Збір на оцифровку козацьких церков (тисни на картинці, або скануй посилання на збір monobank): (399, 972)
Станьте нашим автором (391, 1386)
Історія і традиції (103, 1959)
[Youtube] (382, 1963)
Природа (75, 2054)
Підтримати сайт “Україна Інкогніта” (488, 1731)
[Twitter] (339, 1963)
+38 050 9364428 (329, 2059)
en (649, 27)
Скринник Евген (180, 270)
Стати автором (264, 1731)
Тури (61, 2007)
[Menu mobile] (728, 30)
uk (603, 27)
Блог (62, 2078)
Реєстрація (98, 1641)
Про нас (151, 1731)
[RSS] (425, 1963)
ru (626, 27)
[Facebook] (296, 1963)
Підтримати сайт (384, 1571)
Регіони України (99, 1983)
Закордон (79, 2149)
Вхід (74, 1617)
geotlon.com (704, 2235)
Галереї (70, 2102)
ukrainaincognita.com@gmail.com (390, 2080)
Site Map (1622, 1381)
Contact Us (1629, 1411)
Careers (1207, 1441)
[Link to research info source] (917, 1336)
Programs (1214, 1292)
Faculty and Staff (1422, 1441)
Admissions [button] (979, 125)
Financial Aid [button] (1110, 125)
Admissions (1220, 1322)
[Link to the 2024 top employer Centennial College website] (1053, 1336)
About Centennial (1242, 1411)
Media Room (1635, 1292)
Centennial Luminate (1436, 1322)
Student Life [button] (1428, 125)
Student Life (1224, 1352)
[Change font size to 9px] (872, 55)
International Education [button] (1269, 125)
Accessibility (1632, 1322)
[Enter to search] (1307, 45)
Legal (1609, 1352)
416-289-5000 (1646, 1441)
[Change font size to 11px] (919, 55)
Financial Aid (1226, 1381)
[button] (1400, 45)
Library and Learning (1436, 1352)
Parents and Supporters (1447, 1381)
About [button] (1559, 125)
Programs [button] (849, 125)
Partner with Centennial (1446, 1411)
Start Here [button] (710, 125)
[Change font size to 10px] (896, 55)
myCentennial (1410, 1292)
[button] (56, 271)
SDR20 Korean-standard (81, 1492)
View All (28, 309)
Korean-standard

---+---

What the exercise asks | Output every record in full, exactly as it was given.

Response below |
Збір на оцифровку козацьких церков (тисни на картинці, або скануй посилання на збір monobank): (399, 972)
Станьте нашим автором (391, 1386)
Історія і традиції (103, 1959)
[Youtube] (382, 1963)
Природа (75, 2054)
Підтримати сайт “Україна Інкогніта” (488, 1731)
[Twitter] (339, 1963)
+38 050 9364428 (329, 2059)
en (649, 27)
Скринник Евген (180, 270)
Стати автором (264, 1731)
Тури (61, 2007)
[Menu mobile] (728, 30)
uk (603, 27)
Блог (62, 2078)
Реєстрація (98, 1641)
Про нас (151, 1731)
[RSS] (425, 1963)
ru (626, 27)
[Facebook] (296, 1963)
Підтримати сайт (384, 1571)
Регіони України (99, 1983)
Закордон (79, 2149)
Вхід (74, 1617)
geotlon.com (704, 2235)
Галереї (70, 2102)
ukrainaincognita.com@gmail.com (390, 2080)
Site Map (1622, 1381)
Contact Us (1629, 1411)
Careers (1207, 1441)
[Link to research info source] (917, 1336)
Programs (1214, 1292)
Faculty and Staff (1422, 1441)
Admissions [button] (979, 125)
Financial Aid [button] (1110, 125)
Admissions (1220, 1322)
[Link to the 2024 top employer Centennial College website] (1053, 1336)
About Centennial (1242, 1411)
Media Room (1635, 1292)
Centennial Luminate (1436, 1322)
Student Life [button] (1428, 125)
Student Life (1224, 1352)
[Change font size to 9px] (872, 55)
International Education [button] (1269, 125)
Accessibility (1632, 1322)
[Enter to search] (1307, 45)
Legal (1609, 1352)
416-289-5000 (1646, 1441)
[Change font size to 11px] (919, 55)
Financial Aid (1226, 1381)
[button] (1400, 45)
Library and Learning (1436, 1352)
Parents and Supporters (1447, 1381)
About [button] (1559, 125)
Programs [button] (849, 125)
Partner with Centennial (1446, 1411)
Start Here [button] (710, 125)
[Change font size to 10px] (896, 55)
myCentennial (1410, 1292)
[button] (56, 271)
SDR20 Korean-standard (81, 1492)
View All (28, 309)
Korean-standard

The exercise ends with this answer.